PyMC3 is a Probablistic Programming Language - a language to create models and run inference on them with numerical analysis. An *Inference Button*

A typical pattern
1. specify your paramters
2. specify your likelyhood and pass it your data
3. create a trace with `sample`
4. do an arviz `plot_trace` and `summary` on the trace
5. plot posterior with HPD with `az.plot_posterior`

**Region of practical equivalence (ROPE)** is an interval you choose that you consider important (you might say a coin should be considered fair if its probability of coming up heads is betweeb 0.45 and 0.55). You can compare your HPD with your ROPE to judge your posterior.

**Loss functions** are another way to make analyse the posterior. The idea is to capture how different are the true parameter value and the estimated value are. A larger loss function means a worse estimation.

The Gaussian is useful because of the CLT. But the Gaussian can be over sensitive to outliers. It can be desentitised using Students T (where the DOF parameter is also assigned a prior).

>***No notes from comparing groups, effect size and hierarchical models and shrinkage - sure I did this?!?***

## Chapter 3: Linear Regression

Data in the form of pairs of observations: $\{(x_1,y_1),(x_2,y_2),...,(x_n,y_n)\}$.

If x and y are both 1d lists, then you have **Simple Linear Regression**

If x is multidimensional you have **Multiple Linear Regression**

### Simple linear regression
$y_i = \alpha + x_i \beta$ is the core of LinReg - the expression of 'linear' relationship between x and y. The goal is to estimate the params alpha and beta. A traditional method is by least squares fitting. Another (used here) is generating a probablistic model. 

$y \sim N\left(\mu = \alpha + x\beta, \epsilon\right)$, where alpha and beta are normal and epsilon is half cauchy or uniform.

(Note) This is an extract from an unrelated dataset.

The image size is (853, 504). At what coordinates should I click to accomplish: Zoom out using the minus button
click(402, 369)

With these models alpha and beta tend to be highly correlated (*autocorrelated*). This is a logical consequence of the method, because effectively what you are doing is finding the 'center' of the data, and drawing a line through it. If you think what  happens to the slope and y intercept when you do this, it's easy to see that movements in alpha and beta must be correllated. A way to get around this is to make sure your x data is centered around the mean, so the line you draw through the data will always cross the y axis at around the same value.

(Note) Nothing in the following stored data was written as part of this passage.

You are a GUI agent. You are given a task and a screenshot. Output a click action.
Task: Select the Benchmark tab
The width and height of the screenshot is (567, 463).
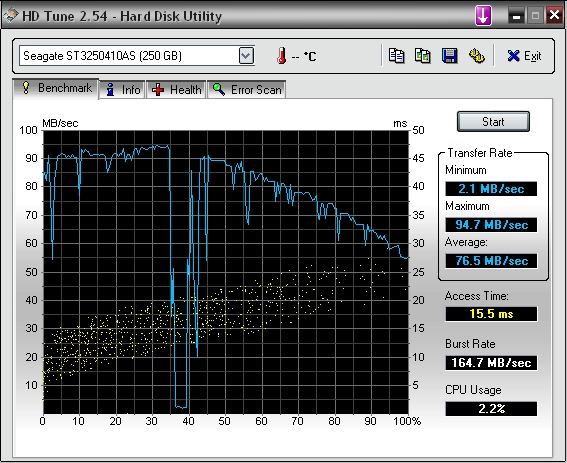(56, 88)
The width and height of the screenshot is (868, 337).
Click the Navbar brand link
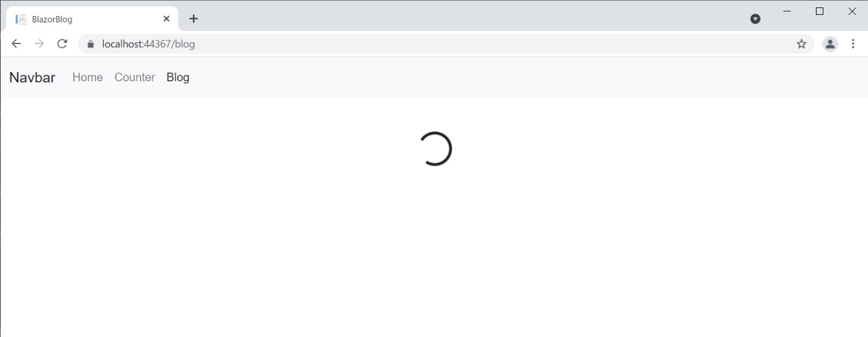[32, 78]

**Correlation coefficients** measure the degree of linear dependence between two variables, how closely the two ca. The *Pearson*, r, is common. for linear regression, the *coefficient of determinaton* is r^2.

You can estimate r by the formula

$$r = \beta \frac{\sigma_x}{\sigma_y}$$

You can estimate the pearson by estimating the values in the co-variance matrix.

$$\Sigma = \begin{bmatrix}
    \sigma_{x1}^2 & \rho\sigma_{x1}\sigma_{x2} \\
    \rho\sigma_{x1}\sigma_{x2} & \sigma_{x2}^2 
    \end{bmatrix}$$
    
where $\rho$ is the pearson correlation coefficient between the two variables (you would have one rho for each pair of variables)

To esimate this in PyMC3 you would use as your likelihood a Multivariate Normal

$y \sim MvN(\mu, \Sigma)$

$\mu \sim N([\bar{x},\bar{y}], 10)$

$\sigma_1 \sim HalfN(10)$

$\sigma_2 \sim HalfN(10)$

$\rho \sim U(-1,1)$

As with single variable problems, you can use Student T in place of Normal to desensitize

As with single variable problems, you can create hierarchical models with hyper-priors

### Polynomial Linear Regression
Simple linear regression fits a straight line $\alpha + \beta x$. Polynomial lin reg looks at higher order equations, i.e. curves, generalising the formula to

$$\mu = \beta_0 x^0 + \beta_1 x^1 + \dots + \beta_m x^m$$

The modelling is basically the same as simple linear regression - you just have more parameters (more $\beta$'s). The interpretation is not so simple as slope and y-intercept.

### Multiple linear regression
So far we've looked at an x and y pair, where we want to use x to predict y. Call x your independent variable, IV, y your dependent variable, DV.

If your model has several IVs, you have **multiple lin reg**. if you have several DVs it's **multivariate lin reg**.

$$\mu = \beta_1 x_1 + \dots + \beta_m x_m = \sum_{i=1}^n \beta_i x_i $$

From a modelling perspective it just looks like simple LinR, vectorised.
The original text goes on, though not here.